EXCERPT PROVIDED:
# # # # # # #
From there, Bird Box switches to a cross-cutting structure that stuffs Malorie into a suburban house with ten other characters right after the event, then occasionally cuts to five years later, where Malorie and two young children are attempting to navigate a boat down a river while all three are blindfolded, representing the new reality for anyone who survived the initial event. The three are attempting to get to a bunker full of people, which is conveyed via an opening radio voice over of a man explaining where the bunker is and how to get there.
So how did the movie hold up? Was it as good as the script?
For a good portion of the film, yes. Especially the first half. There was a genuine excitement born out of what just happened, not completely understanding the threat, and needing to learn the rules. John Malkovich is such a great actor and his unique personality brought an energy to the early house scenes that ensured we were always entertained.
From there, the first script change arrived (or at least, I don’t think this was in the script – maybe someone can confirm this). Bier and Heisserer expanded the mythology so that instead of only needing to see the monsters to turn suicidal, certain people would become influencers, tricking humans into believing it was okay to look, encouraging them to take off their blindfolds, only for it to be a lie. The duped party would see the monster and then commit suicide.
# # # # # # #
PROBLEMS:
1. Give the passage of the Bird Box review from "From there, the" to "then commit suicide." again, switching "monsters" to "creatures".
2. According to the Bird Box review, which actor brought energy to the early house scenes?
3. Carry on the Bird Box review from its final sentence.

DATASET EXTRACT:
# # # # # # #
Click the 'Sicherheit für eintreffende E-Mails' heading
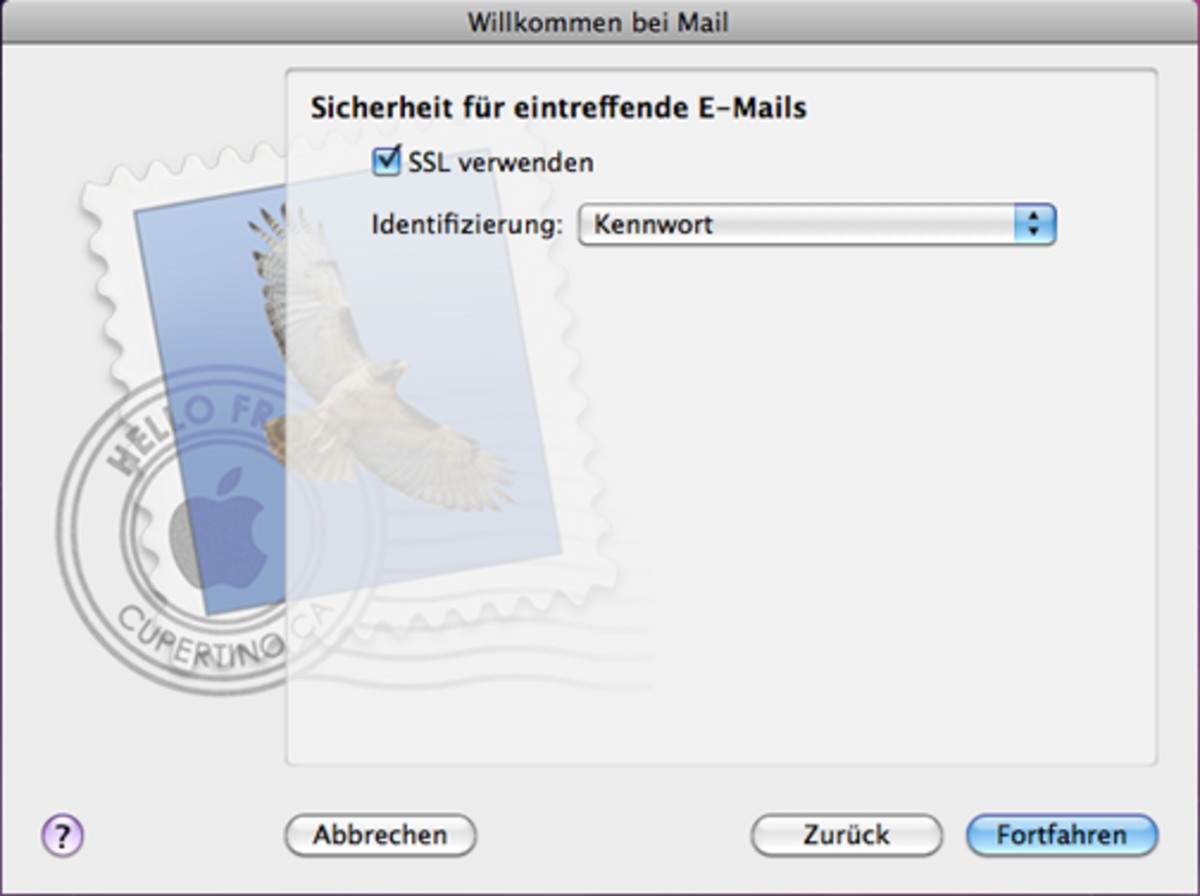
# # # # # # #
TASK-BY-TASK RESULTS:
1.
From there, the first script change arrived (or at least, I don’t think this was in the script – maybe someone can confirm this). Bier and Heisserer expanded the mythology so that instead of only needing to see the creatures to turn suicidal, certain people would become influencers, tricking humans into believing it was okay to look, encouraging them to take off their blindfolds, only for it to be a lie. The duped party would see the monster and then commit suicide.

2. John Malkovich

3.
I understood why they did this. When you need to keep your eyes closed to live, you keep your eyes closed. Even if someone were to rip your blindfold off, you could still just shut your eyes. This way, there was an added threat. Especially because these “influencers” would pretend to be normal people. For the most part, this worked, as it led to two of the more exciting scenes in the film (a man trying to get inside of the supermarket and a man attacking the boat). It made the mythology a little murkier, but overall it was a clever choice.
Bier made a couple of choices that hurt the film, though. For starters, she placed these characters in a giant beautiful house. Not only that, but the inhabitants covered the windows with a series of perfectly crafted rainbow-esque paper, casting a beautiful spectrum of colors across the walls and characters at all times. It was in stark contrast to the dark dreary hopeless house that was painted in the script. And it wasn’t just that. It feels like more characters were added. Too many. This gave the big bright perfectly lit house a party atmosphere. I was supposed to feel scared. Instead I wanted to go out clubbing.
The critical moment for Bird Box came about 70% of the way into the film. A few scenes after letting a new member into the house, a middle aged British business man, we learn that he’s actually an influencer. He begins spouting his demon rhetoric and ripping the covering off all the windows, forcing everyone to look. One by one, all of the people start dying. If there were a meter on the side of every movie telling you, on a scale from 1 to 10, how well the current scene was working, the meter would’ve been at a 3 here. For the first time, it became evident that Bird Box’s conceit of never seeing the monsters was hurting it. This moment was the culmination of the pervious 70 minutes. It needed to be big. It needed monsters. Instead, we got a mildly threatening British man yelling a bunch of gibberish.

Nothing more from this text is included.